Заблуждение #3. GDPR ограничит возможности моей компании в ведении бизнеса
Реальность: воздействие GDPR будет ощутимо в основном для компаний, богатеющих на персональных данных.
Тот факт, что монетизация персональных данных стала бизнес-моделью социальных сетей, операторов глобальных сетей рекламы и ряда других компаний, побудил ЕС пересмотреть свою практику защиты личной информации. Главной целью GDPR является защита тайн личной информации, и поэтому регламент ограничивает сбор персональных данных и подчеркивает важность согласия человека на их обработку. Следовательно, новые ограничения больше всего затронут те компании, для которых главным источником доходов является агрегация и продажа данных клиентов. Для большинства других компаний, которые собирают персональные данные в рамках своих регулярных бизнес-операций, эффект ограничений будет минимальным. В конце концов, GDPR ставит целью не усложнить бизнес, а реально заставить компании пересмотреть свою практику использования данных в целях защиты персональной информации.
Заблуждение #4. Пора обращаться к консультантам
Реальность: компании сами должны понять, как они будут обеспечивать соблюдение новых требований.
Консультанты могут оказать компаниям хорошую помощь в изучении требований GDPR и в выявлении недочетов, которые потребуется исправить в соответствии с документом. Хотя все это, безусловно, полезно, в конечном счете сама компания должна понять, как ей надо изменить свои бизнес-процессы, чтобы они соответствовали GDPR. Это особенно важно потому, что GDPR не сводится к простому перечню требований; это скорее рамочная программа или способ мышления в работе с персональными данными. Только те, кто близко знаком с практической деятельностью компании, могут реально понять нюансы ее бизнес-процессов и того, как она использует данные, чтобы внести требуемые коррективы.
Заблуждение #5. После 25 мая 2018 г. компании смогут расслабиться
Реальность: после 25 мая ваша работа над соблюдением регламента должна продолжаться в другом режиме.
GDPR вступает в силу 25 мая, и есть признаки, что многие компании сосредоточены только на текущей подготовительной работе. Очень немногие начали думать о том, что им надо изменить, чтобы их деятельность соответствовала регламенту и в будущем. 25 мая работа не кончается, но компаниям надо перенести свой фокус на то, чтобы соблюдение новых норм было постоянно интегрировано в бизнес-процессы.

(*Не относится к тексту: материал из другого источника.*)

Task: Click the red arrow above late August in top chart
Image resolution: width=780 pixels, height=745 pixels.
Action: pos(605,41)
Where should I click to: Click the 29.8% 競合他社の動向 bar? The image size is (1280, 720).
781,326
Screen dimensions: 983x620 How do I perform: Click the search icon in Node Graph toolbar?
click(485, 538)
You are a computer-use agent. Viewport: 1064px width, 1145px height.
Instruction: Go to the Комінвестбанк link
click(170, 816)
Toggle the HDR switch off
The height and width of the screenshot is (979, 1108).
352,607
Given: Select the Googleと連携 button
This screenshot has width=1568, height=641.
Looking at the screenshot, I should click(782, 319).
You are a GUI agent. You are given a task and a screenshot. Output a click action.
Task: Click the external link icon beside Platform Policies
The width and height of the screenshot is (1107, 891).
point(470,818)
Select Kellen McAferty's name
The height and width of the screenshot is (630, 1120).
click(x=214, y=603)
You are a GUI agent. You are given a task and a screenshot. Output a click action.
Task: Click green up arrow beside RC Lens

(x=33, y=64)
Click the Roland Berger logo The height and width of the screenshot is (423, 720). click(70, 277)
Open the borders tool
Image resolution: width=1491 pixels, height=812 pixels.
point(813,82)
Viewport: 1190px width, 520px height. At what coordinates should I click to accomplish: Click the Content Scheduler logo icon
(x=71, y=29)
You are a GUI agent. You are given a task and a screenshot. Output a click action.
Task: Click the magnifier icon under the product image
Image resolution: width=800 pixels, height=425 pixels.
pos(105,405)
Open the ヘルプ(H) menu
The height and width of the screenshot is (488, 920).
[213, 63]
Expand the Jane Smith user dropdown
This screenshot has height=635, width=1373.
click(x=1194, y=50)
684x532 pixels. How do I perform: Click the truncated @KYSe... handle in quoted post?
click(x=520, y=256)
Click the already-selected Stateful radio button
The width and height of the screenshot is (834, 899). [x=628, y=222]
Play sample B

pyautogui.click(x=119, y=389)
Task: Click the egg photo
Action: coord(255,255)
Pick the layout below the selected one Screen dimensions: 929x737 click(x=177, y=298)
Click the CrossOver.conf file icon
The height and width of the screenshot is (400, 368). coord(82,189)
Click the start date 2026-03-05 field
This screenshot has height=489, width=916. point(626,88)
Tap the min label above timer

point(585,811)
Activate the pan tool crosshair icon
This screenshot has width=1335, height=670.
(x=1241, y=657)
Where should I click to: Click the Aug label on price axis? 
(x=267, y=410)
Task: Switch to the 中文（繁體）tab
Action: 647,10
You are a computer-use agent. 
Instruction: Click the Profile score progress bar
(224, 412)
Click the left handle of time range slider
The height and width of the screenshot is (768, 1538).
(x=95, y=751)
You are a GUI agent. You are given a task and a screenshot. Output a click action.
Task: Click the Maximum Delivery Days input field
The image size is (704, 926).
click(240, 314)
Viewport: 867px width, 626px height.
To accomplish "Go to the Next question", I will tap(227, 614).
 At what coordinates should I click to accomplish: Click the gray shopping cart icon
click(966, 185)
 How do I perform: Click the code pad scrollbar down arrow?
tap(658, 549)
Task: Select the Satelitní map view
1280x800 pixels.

Важно усвоить, что в GDPR главное приватность и безопасность. Новые требования не сводятся к сверке с контрольными списками, которые могут только путать дело, пока организации не поймут, что им надо фундаментально изменить свое мышление в вопросах личной информации. Для ЕС право защиты личной информации принадлежит к числу самых фундаментальных прав человека, и оно должно уважаться превыше всего, аналогично тому, как США ставит на первое место свободу личности. Если компании будут держать это в уме и сделают соответствующие меры частью своего способа вести бизнес, они наверняка добьются успеха в организации соблюдения новых норм.